My name is Harvey Milk—and I want to recruit you. I want to recruit you for the fight to preserve democracy from the John Briggs and Anita Bryants who are trying to constitutionalize bigotry.
We are not going to allow that to happen. We are not going to sit back in silence as 300,000 of our gay sisters and brothers did in Nazi Germany. We are not going to allow our rights to be taken away and then march with bowed heads into the gas chambers.
On this anniversary of Stonewall, I ask my gay sisters and brothers to make the commitment to fight. For themselves, for their freedom, for their country.… Gay people, we will not win our rights by staying quietly in our closets.… We are coming out. We are coming out to fight the lies, the myths, the distortions. We are coming out to tell the truths about gays, for I am tired of the conspiracy of silence, so I’m going to talk about it. And I want you to talk about it. You must come out. Come out to your parents, your relatives. I know that it is hard and that it will hurt them, but thi
nk of how they will hurt you in the voting booths.…
Jimmy Carter, you talk about human rights. You want to be the world’s leader for human rights. There are 15 to 20 million gay people in this nation. When are you going to talk about their rights?

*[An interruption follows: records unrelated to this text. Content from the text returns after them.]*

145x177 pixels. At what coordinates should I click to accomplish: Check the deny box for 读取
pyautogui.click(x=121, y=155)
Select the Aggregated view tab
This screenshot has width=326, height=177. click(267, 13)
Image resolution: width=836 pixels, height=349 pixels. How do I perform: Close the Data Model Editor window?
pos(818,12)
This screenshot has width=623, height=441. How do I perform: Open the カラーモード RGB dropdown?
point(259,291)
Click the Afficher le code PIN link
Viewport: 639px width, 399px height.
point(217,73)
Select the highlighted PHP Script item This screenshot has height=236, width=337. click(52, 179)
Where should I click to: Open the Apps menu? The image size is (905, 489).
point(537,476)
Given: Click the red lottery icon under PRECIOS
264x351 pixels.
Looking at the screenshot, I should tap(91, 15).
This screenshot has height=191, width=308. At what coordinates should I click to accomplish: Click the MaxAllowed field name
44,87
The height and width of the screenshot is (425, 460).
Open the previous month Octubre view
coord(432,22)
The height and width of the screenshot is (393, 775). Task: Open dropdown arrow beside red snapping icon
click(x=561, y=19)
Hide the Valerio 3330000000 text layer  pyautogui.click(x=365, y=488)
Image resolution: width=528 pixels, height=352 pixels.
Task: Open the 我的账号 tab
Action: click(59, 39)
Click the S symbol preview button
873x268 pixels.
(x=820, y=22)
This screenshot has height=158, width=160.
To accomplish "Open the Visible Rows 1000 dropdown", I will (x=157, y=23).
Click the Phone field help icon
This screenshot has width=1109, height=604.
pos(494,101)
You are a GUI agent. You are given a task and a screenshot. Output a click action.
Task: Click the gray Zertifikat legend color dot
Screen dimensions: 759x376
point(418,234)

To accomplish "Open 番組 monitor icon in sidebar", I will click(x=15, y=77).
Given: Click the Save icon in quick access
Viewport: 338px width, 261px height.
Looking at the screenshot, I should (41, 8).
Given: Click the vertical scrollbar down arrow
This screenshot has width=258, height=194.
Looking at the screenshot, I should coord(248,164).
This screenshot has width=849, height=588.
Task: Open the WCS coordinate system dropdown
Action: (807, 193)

If you do not speak out, if you remain silent … then I call upon lesbians and gay men from all over the nation, your nation, to gather in Washington one year from now … on that very same spot where over a decade ago, Dr. Martin Luther King spoke to a nation of his dreams, dreams that are fast fading, dreams that to many in this nation have become nightmares rather than dreams. I call upon all minorities and especially the millions of lesbians and gay men to wake up from their dreams, to gather in Washington and tell Jimmy Carter and their nation: “Wake up. Wake up, America. No more racism. No more sexism. No more ageism. No more hatred. No more … And to the bigots. To the John Briggs, to the Anita Bryants … and all their ilk: Let me remind you what America is.
Listen carefully:
On the statue of Liberty, it says, “Give me your tired, your poor, your huddled masses yearning to be free…”
In the Declaration of Independence, it is written: “All men are created equal and they are endowed with certain inalienable rights…”
And in our national anthem, it says: “Oh, say does that star-spangled banner yet wave o’er the land of the free.”
For Mr. Briggs and Ms. Bryant … and all the bigots out there: That’s what America is. No matter how hard you try, you cannot erase those words from the Declaration of Independence. No matter how hard you try, you cannot chip those words off the base of the Statue of Liberty. And no matter how hard you try, you cannot sing the “Star Spangled Banner” without those words.